The addition to the policy implies that X, like Reddit and various media organizations, is looking into licensing data to AI companies as a potential new revenue stream.

In Section 3 of the updated Privacy Policy titled “Sharing Information,” X added a paragraph detailing how X user data can be used and how users could opt out.

It reads:

Third-party collaborators. Depending on your settings, or if you decide to share your data, we may share or disclose your information with third parties. If you do not opt out, in some instances the recipients of the information may use it for their own independent purposes in addition to those stated in X’s Privacy Policy, including, for example, to train their artificial intelligence models, whether generative or otherwise.”

The policy points to the settings page on X, but does not specifically indicate where users would go within the settings to toggle off data-sharing. Currently, the “Privacy and safety” section in settings lets users turn on or off data-sharing with xAI’s Grok and with other “business partners,” but the latter is described as those companies that X may work with to “run and improve its products,” not other AI providers.

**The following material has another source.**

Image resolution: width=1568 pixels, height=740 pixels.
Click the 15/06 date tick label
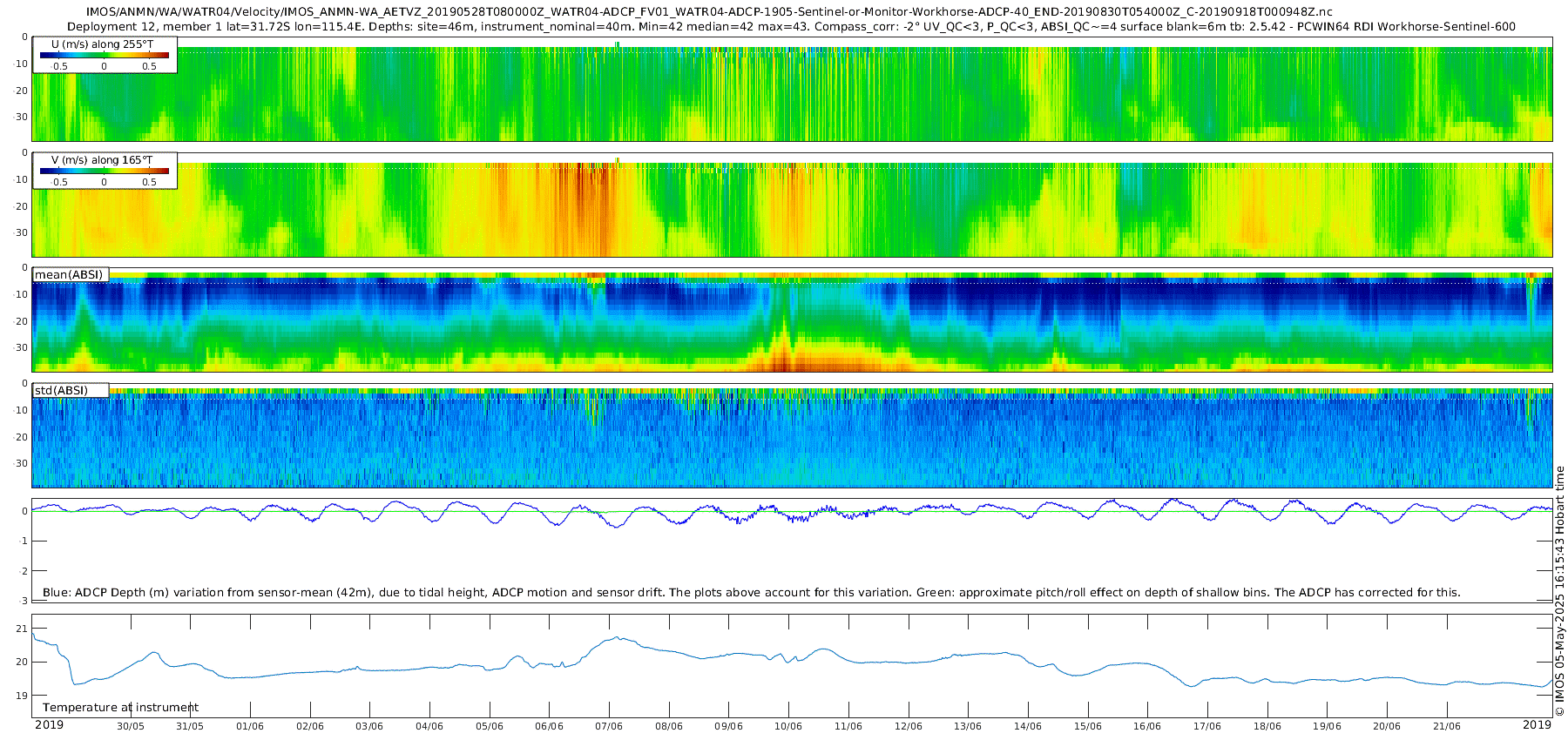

That may be because the updated privacy policy won’t become effective until Nov. 15th, at which point the opt-out option could be added. (We hope.)

In addition, the company removed a paragraph that said it keeps user “profile information and content for the duration of your account,” and that it keeps other “personally identifiable data we collect when you use our products and services for a maximum of 18 months.”

Instead, the new section explains that X will keep “different types of information for different periods of time, depending on how long we need to retain it in order to provide you with our products and services, to comply with our legal requirements and for safety and security reasons.” As an example, it notes that usage information like the “content you post” and your interactions with others’ content will be kept for “the duration of your account or until such content is removed.”

The policy also added a note reminding users that public content can exist elsewhere even after it’s removed from X. This could potentially cover the data’s ingestion by AI providers, as X adds, “search engines and other third parties may retain copies of your posts longer, based upon their own privacy policies, even after they are deleted or expire on X.”

Separately, X has added a new “Liquidated Damages” section to its updated Terms of Service that says any organization scraping its content will be liable for damages. Specifically, “for requesting, viewing, or accessing more than 1,000,000 posts (including reply posts, video posts, image posts, and any other posts) in any 24-hour period,” X says the organization will be charged $15,000 USD per 1,000,000 posts. 

The move to monetize X data follows advertiser withdrawals and boycotts and a subscription feature that has yet to take off, which have left the company in need of new ways to pay its bills.

X did not respond to a request for comment.